Esercizi da svolgere |
1. Riporta il pezzo dell'articolo sul cessate il fuoco in Myanmar che comincia dalle parole "Il terremoto ha" e si ferma dopo le parole "posti di blocco.".
2. Continua l'articolo sul cessate il fuoco in Myanmar, partendo subito dopo l'ultima frase.

Testo proposto |

· · · · · · ·

La giunta militare del Myanmar ha dichiarato un cessate il fuoco temporaneo
Per facilitare i soccorsi dopo il disastroso terremoto della scorsa settimana

La giunta militare al governo in Myanmar ha dichiarato un cessate il fuoco temporaneo di 20 giorni, fino al 22 aprile, nella guerra civile che combatte contro vari gruppi ribelli. L’obiettivo è facilitare le operazioni di soccorso iniziate in seguito al disastroso terremoto di venerdì scorso, nel quale sono morte più di 3mila persone. La giunta militare ha detto che il cessate il fuoco servirà per permettere «operazioni di soccorso e riabilitazione efficaci», ma non è chiaro nella pratica come questo avverrà.
Il terremoto ha colpito varie parti del Myanmar, causando enormi danni. Il regime ha monopolizzato la gestione degli aiuti umanitari e dei soccorsi medici, bloccandoli o rallentandone l’arrivo nelle zone considerate centri della resistenza dei ribelli. È successo per esempio a Sagaing, la città più vicina all’epicentro e appunto uno dei centri della resistenza: la prima squadra di soccorsi internazionali è arrivata soltanto lunedì, tre giorni dopo il disastro, mentre quasi tutti i camion di aiuti continuavano a rimanere fermi ai posti di blocco.

· · · · · · ·

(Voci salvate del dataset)
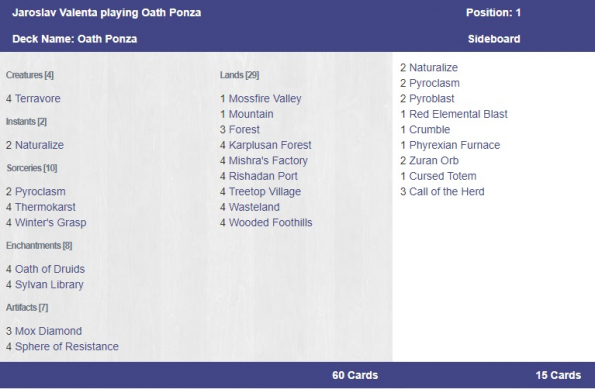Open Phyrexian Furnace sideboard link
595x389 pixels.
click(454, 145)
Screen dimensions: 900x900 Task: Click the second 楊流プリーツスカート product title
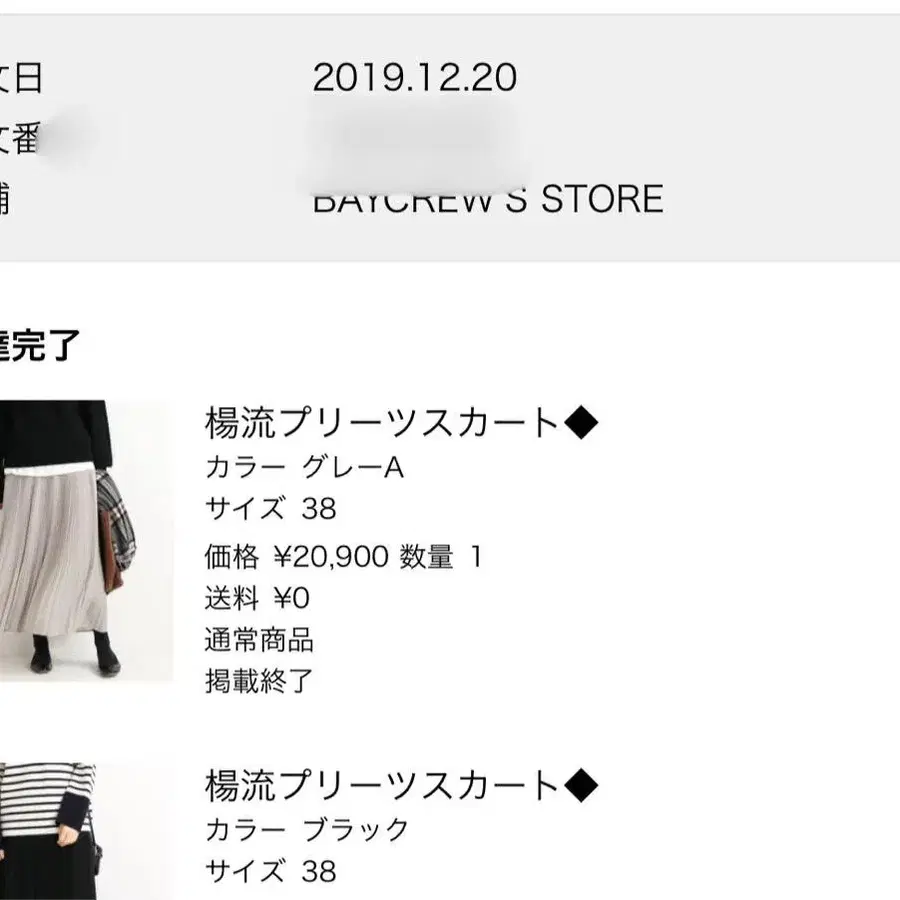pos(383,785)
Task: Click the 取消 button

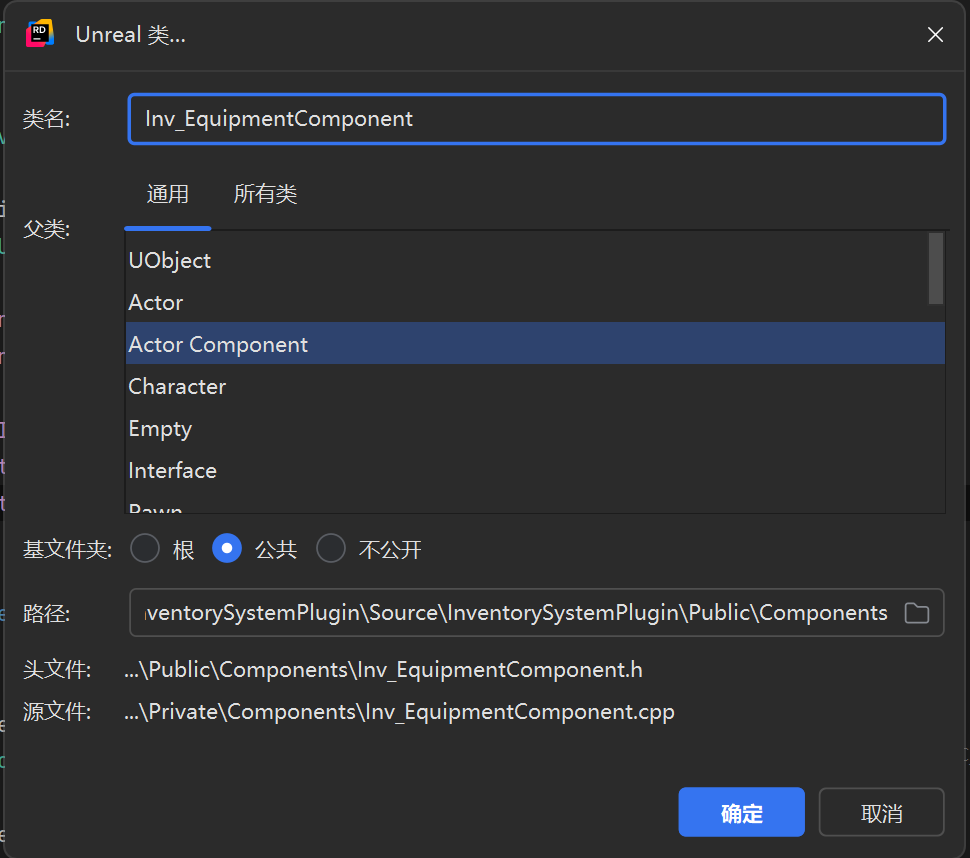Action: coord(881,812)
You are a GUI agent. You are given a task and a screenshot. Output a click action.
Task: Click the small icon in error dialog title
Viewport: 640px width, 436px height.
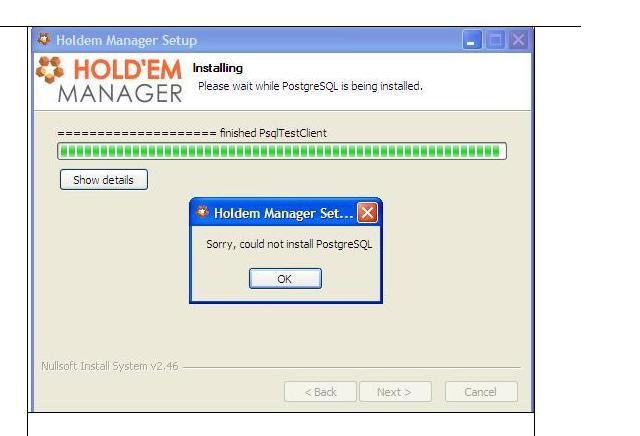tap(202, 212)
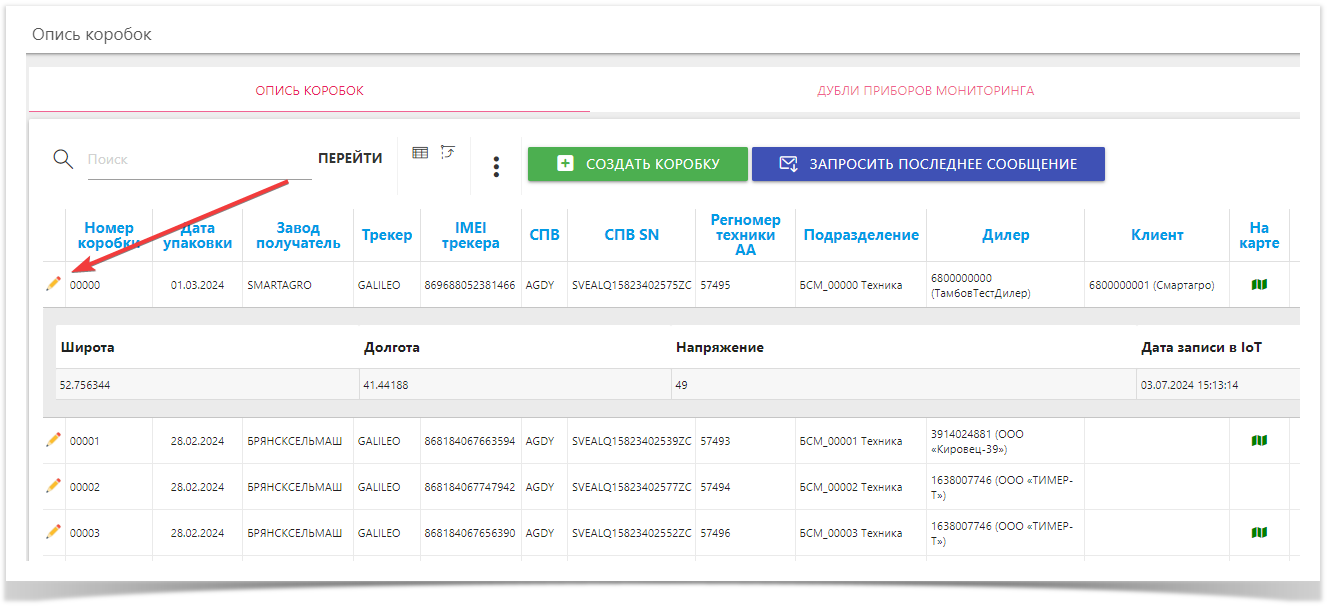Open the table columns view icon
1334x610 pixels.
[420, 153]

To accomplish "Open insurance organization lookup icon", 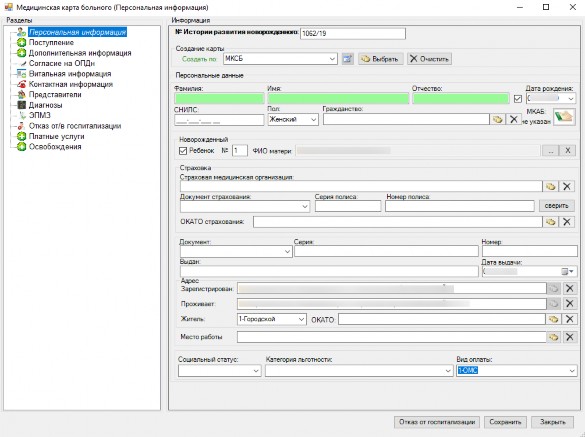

· · · · · · ·

Risposte agli esercizi |
1.
Il terremoto ha colpito varie parti del Myanmar, causando enormi danni. Il regime ha monopolizzato la gestione degli aiuti umanitari e dei soccorsi medici, bloccandoli o rallentandone l’arrivo nelle zone considerate centri della resistenza dei ribelli. È successo per esempio a Sagaing, la città più vicina all’epicentro e appunto uno dei centri della resistenza: la prima squadra di soccorsi internazionali è arrivata soltanto lunedì, tre giorni dopo il disastro, mentre quasi tutti i camion di aiuti continuavano a rimanere fermi ai posti di blocco.

2.
Negli scorsi giorni sia il governo di unità nazionale, che rappresenta la vecchia amministrazione civile e guida la lotta armata in esilio, sia l’alleanza delle tre delle principali milizie ribelli avevano dichiarato dei cessate il fuoco unilaterali, proprio per facilitare la consegna degli aiuti. Avevano detto che non avrebbero iniziato nuovi attacchi, ma che avrebbero risposto comunque a quelli delle forze governative. Dopo il terremoto l’esercito aveva infatti continuato a condurre attacchi aerei sulle zone controllate dai ribelli: ora, in seguito al nuovo annuncio di cessate il fuoco da parte della giunta, questi dovrebbero essere sospesi.
Dal 2021 il Myanmar è governato da un regime militare: prese il potere con un colpo di stato, che bloccò i difficili processi di democratizzazione in corso nel paese. Ne emersero proteste pacifiche, che però nel giro di pochi mesi si trasformarono in resistenza armata. Da allora l’esercito combatte contro gruppi di diverse minoranze etniche, attivi soprattutto nelle zone più remote del paese, tutti contrari alla dittatura militare.